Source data

'''

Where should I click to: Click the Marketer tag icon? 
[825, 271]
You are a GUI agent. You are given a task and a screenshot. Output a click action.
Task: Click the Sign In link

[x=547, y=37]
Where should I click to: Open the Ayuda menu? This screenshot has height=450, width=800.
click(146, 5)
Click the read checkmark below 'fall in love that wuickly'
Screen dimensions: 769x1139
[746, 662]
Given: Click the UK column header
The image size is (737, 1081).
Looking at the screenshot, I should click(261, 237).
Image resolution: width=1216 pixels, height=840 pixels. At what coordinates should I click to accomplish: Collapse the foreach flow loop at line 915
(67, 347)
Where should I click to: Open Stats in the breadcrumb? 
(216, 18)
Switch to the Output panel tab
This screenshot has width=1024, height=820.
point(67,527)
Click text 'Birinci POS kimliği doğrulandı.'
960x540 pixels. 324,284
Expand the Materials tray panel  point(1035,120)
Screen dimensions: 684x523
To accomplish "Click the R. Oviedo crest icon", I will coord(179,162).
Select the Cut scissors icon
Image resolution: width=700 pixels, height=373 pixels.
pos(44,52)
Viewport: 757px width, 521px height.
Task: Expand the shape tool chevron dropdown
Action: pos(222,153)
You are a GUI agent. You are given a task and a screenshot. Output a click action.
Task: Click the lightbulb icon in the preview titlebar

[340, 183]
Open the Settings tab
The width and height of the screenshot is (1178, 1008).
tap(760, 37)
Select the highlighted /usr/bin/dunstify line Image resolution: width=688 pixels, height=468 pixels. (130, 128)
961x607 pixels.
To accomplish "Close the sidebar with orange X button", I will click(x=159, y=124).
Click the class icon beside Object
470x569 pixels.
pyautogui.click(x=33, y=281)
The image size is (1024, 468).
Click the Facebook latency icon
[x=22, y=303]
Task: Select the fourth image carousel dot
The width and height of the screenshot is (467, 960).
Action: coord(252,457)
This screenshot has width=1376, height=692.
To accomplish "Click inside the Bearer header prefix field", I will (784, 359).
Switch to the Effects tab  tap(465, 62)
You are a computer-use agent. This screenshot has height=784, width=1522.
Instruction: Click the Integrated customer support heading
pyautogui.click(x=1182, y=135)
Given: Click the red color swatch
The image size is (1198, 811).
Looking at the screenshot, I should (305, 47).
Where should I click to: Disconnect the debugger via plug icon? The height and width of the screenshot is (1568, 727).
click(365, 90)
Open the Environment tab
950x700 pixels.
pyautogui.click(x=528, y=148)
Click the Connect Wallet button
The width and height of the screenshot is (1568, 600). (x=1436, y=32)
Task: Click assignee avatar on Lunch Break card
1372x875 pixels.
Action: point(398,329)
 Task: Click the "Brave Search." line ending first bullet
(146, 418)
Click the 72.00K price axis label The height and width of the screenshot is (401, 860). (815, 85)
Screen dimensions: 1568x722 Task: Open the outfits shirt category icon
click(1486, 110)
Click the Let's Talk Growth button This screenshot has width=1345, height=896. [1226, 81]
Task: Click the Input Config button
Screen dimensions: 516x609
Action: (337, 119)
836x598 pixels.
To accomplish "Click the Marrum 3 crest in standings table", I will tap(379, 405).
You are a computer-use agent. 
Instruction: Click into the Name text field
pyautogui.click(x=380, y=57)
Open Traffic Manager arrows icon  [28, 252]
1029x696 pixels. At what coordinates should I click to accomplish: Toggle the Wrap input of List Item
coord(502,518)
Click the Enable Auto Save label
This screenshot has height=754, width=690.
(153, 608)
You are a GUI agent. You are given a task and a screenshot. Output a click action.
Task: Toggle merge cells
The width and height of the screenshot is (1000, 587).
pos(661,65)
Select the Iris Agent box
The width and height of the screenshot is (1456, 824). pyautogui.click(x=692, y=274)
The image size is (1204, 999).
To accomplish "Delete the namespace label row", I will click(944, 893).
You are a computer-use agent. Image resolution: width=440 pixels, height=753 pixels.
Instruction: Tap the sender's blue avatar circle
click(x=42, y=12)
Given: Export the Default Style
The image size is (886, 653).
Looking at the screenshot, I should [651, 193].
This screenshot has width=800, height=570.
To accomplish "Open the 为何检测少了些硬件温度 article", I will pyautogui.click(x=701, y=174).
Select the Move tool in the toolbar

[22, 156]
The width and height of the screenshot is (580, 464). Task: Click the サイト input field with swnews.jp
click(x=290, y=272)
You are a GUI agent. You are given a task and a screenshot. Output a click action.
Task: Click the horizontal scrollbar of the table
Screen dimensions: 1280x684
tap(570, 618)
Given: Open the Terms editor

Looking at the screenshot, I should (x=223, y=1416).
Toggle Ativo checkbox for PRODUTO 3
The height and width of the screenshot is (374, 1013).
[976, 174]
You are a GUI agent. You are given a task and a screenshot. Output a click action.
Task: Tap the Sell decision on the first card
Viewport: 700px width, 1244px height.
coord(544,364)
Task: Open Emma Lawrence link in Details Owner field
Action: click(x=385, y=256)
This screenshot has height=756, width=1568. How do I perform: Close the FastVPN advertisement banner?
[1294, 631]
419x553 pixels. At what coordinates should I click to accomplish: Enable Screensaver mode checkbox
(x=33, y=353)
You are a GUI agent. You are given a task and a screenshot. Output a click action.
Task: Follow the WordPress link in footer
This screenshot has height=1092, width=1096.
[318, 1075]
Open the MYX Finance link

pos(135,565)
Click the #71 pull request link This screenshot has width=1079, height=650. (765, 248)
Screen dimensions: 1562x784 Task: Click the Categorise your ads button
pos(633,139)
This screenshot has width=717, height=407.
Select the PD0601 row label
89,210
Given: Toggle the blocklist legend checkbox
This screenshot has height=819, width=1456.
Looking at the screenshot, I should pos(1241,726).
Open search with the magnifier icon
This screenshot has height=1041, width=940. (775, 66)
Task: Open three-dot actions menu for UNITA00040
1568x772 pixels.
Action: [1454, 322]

'''

* _What you will do_
Return, from the entries, each line that holds "computer".

* _Result for this exercise_
You are a computer-use agent. This screenshot has height=784, width=1522.
You are a computer-use agent. 
You are a computer-use agent. Image resolution: width=440 pixels, height=753 pixels.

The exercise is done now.